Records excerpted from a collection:
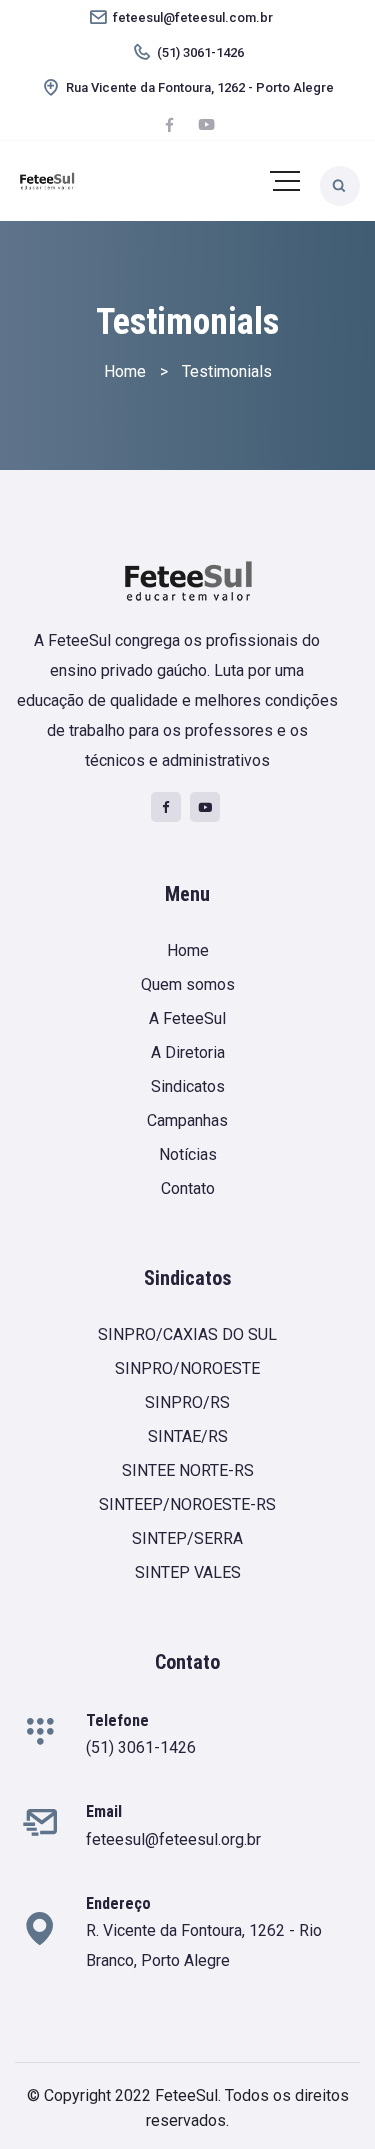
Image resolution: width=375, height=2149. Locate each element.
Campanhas (187, 1120)
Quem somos (188, 984)
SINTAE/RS (188, 1436)
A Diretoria (188, 1052)
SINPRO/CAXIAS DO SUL (187, 1334)
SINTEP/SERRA (187, 1538)
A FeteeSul (187, 1018)
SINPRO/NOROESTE (187, 1368)
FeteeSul (186, 2095)
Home (188, 950)
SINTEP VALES (188, 1572)
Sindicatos (188, 1086)
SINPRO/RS (187, 1402)
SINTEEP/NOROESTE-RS (187, 1504)
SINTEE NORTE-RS (188, 1470)
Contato (188, 1188)
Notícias (188, 1154)
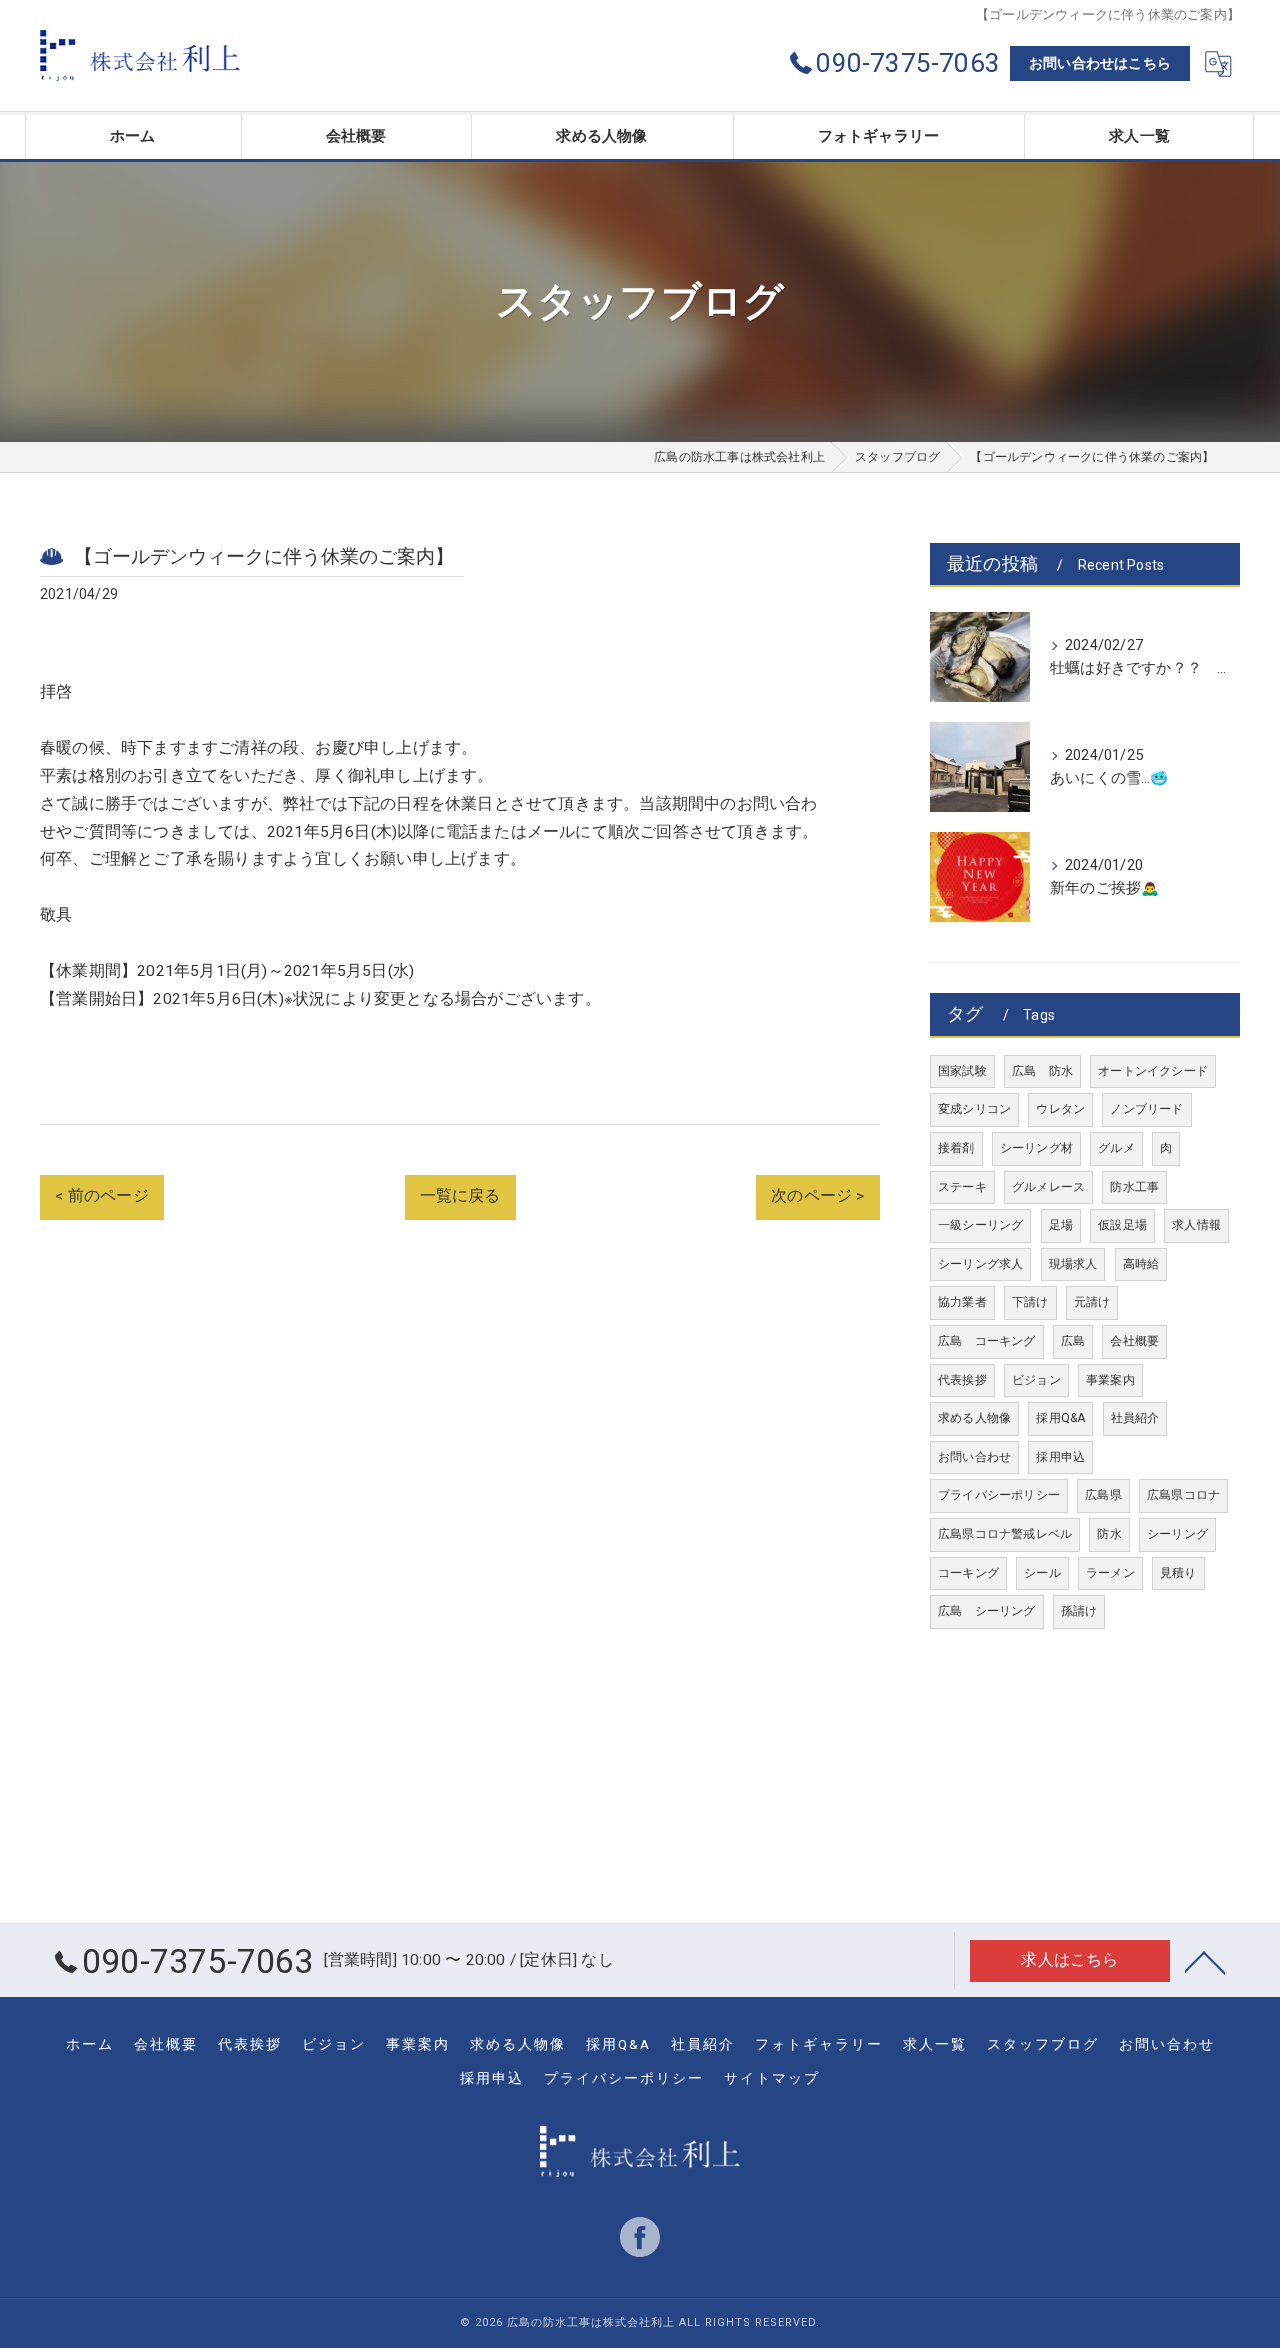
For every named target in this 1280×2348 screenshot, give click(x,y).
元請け (1092, 1302)
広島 (1073, 1341)
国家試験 (962, 1071)
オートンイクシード (1153, 1071)
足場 (1061, 1225)
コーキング (968, 1573)
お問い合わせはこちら (1100, 63)
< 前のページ (101, 1196)
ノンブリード (1146, 1109)
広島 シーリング (987, 1611)
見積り (1178, 1573)
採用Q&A (1060, 1418)
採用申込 (1060, 1457)
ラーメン (1110, 1573)
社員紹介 (1135, 1418)
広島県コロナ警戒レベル (1005, 1534)
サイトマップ (772, 2078)
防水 (1109, 1534)
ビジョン (1036, 1380)
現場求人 (1073, 1264)
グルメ (1116, 1148)
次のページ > (817, 1196)
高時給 (1141, 1264)
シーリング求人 (980, 1264)
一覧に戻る (460, 1196)
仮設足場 (1122, 1225)
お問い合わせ (974, 1457)
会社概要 (1134, 1341)
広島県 (1103, 1495)
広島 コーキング (987, 1341)
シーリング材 (1036, 1148)
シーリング (1177, 1534)
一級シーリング (980, 1225)
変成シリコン (974, 1109)
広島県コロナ (1183, 1495)
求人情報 (1196, 1225)
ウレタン (1060, 1109)
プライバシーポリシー (999, 1495)
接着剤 (956, 1148)
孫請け (1079, 1611)
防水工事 (1134, 1187)
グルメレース (1048, 1187)
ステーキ (962, 1187)
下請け (1030, 1302)
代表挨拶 (962, 1380)
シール (1042, 1573)
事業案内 (1110, 1380)
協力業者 (962, 1302)
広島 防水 (1042, 1071)
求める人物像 (974, 1418)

WORK ORDER: In the copy, include no pictures; otherwise transcribe the entries exactly.

PROBLEM SOLUTION:
Image resolution: width=375, height=2149. Locate each element.
Campanhas (187, 1120)
Quem somos (188, 984)
SINTAE/RS (188, 1436)
A Diretoria (188, 1052)
SINPRO/CAXIAS DO SUL (187, 1334)
SINTEP/SERRA (187, 1538)
A FeteeSul (187, 1018)
SINPRO/NOROESTE (187, 1368)
FeteeSul (186, 2095)
Home (188, 950)
SINTEP VALES (188, 1572)
Sindicatos (188, 1086)
SINPRO/RS (187, 1402)
SINTEEP/NOROESTE-RS (187, 1504)
SINTEE NORTE-RS (188, 1470)
Contato (188, 1188)
Notícias (188, 1154)
For every named target in this 1280×2348 screenshot, give click(x,y).
元請け (1092, 1302)
広島 (1073, 1341)
国家試験 (962, 1071)
オートンイクシード (1153, 1071)
足場 (1061, 1225)
コーキング (968, 1573)
お問い合わせはこちら (1100, 63)
< 前のページ (101, 1196)
ノンブリード (1146, 1109)
広島 シーリング (987, 1611)
見積り (1178, 1573)
採用Q&A (1060, 1418)
採用申込 (1060, 1457)
ラーメン (1110, 1573)
社員紹介 (1135, 1418)
広島県コロナ警戒レベル (1005, 1534)
サイトマップ (772, 2078)
防水 (1109, 1534)
ビジョン (1036, 1380)
現場求人 (1073, 1264)
グルメ (1116, 1148)
次のページ > (817, 1196)
高時給 (1141, 1264)
シーリング求人 (980, 1264)
一覧に戻る (460, 1196)
仮設足場 (1122, 1225)
お問い合わせ (974, 1457)
会社概要 (1134, 1341)
広島県 (1103, 1495)
広島 コーキング (987, 1341)
シーリング材 (1036, 1148)
シーリング (1177, 1534)
一級シーリング (980, 1225)
変成シリコン (974, 1109)
広島県コロナ (1183, 1495)
求人情報 (1196, 1225)
ウレタン (1060, 1109)
プライバシーポリシー (999, 1495)
接着剤 (956, 1148)
孫請け (1079, 1611)
防水工事 (1134, 1187)
グルメレース (1048, 1187)
ステーキ (962, 1187)
下請け (1030, 1302)
代表挨拶 (962, 1380)
シール (1042, 1573)
事業案内 (1110, 1380)
協力業者 (962, 1302)
広島 防水 (1042, 1071)
求める人物像 (974, 1418)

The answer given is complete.